Dataset entries:
- Opening Delimiter -
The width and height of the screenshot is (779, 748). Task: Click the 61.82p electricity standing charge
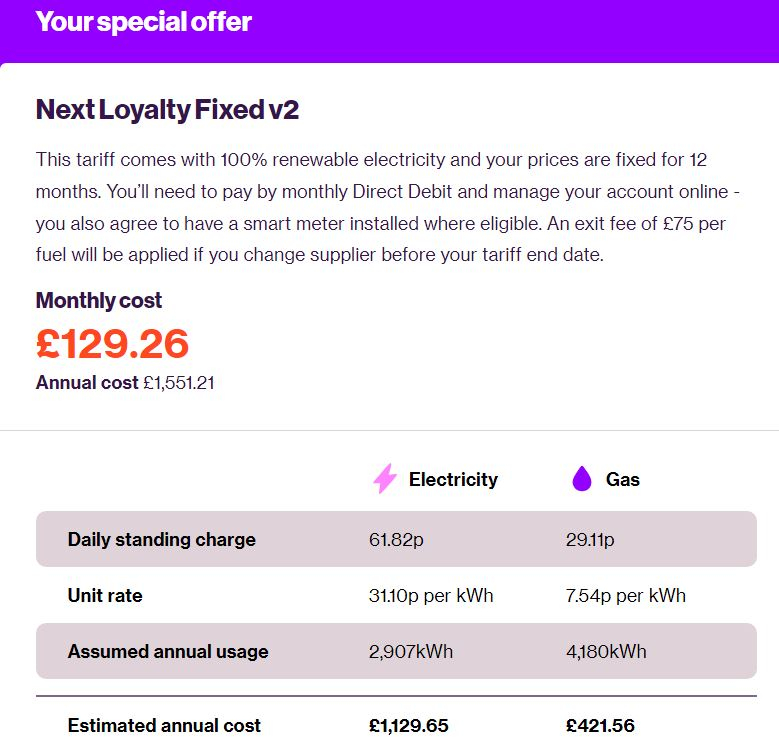[x=396, y=539]
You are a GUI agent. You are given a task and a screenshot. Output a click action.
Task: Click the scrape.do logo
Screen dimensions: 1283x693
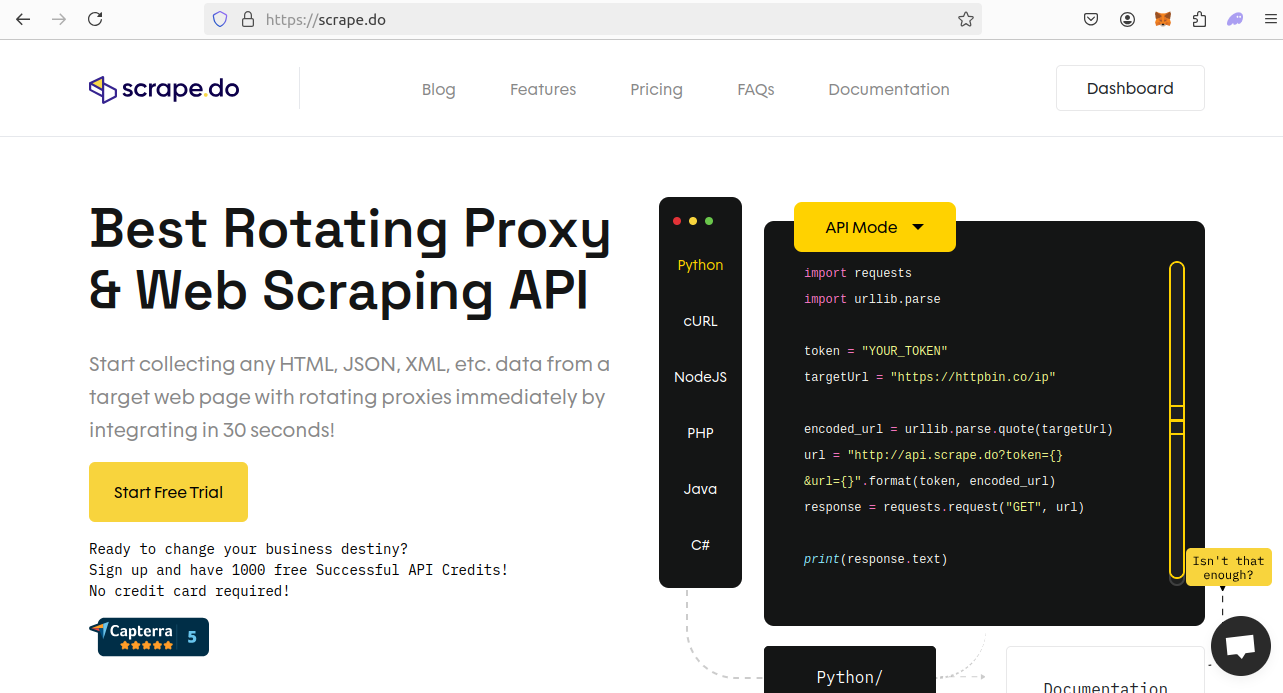164,89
- Closing Delimiter -
Pictures stay out, and every line of the records is transcribed exactly.

The width and height of the screenshot is (779, 748). Task: Click the 61.82p electricity standing charge
[x=396, y=539]
You are a GUI agent. You are given a task and a screenshot. Output a click action.
Task: Click the scrape.do logo
Screen dimensions: 1283x693
164,89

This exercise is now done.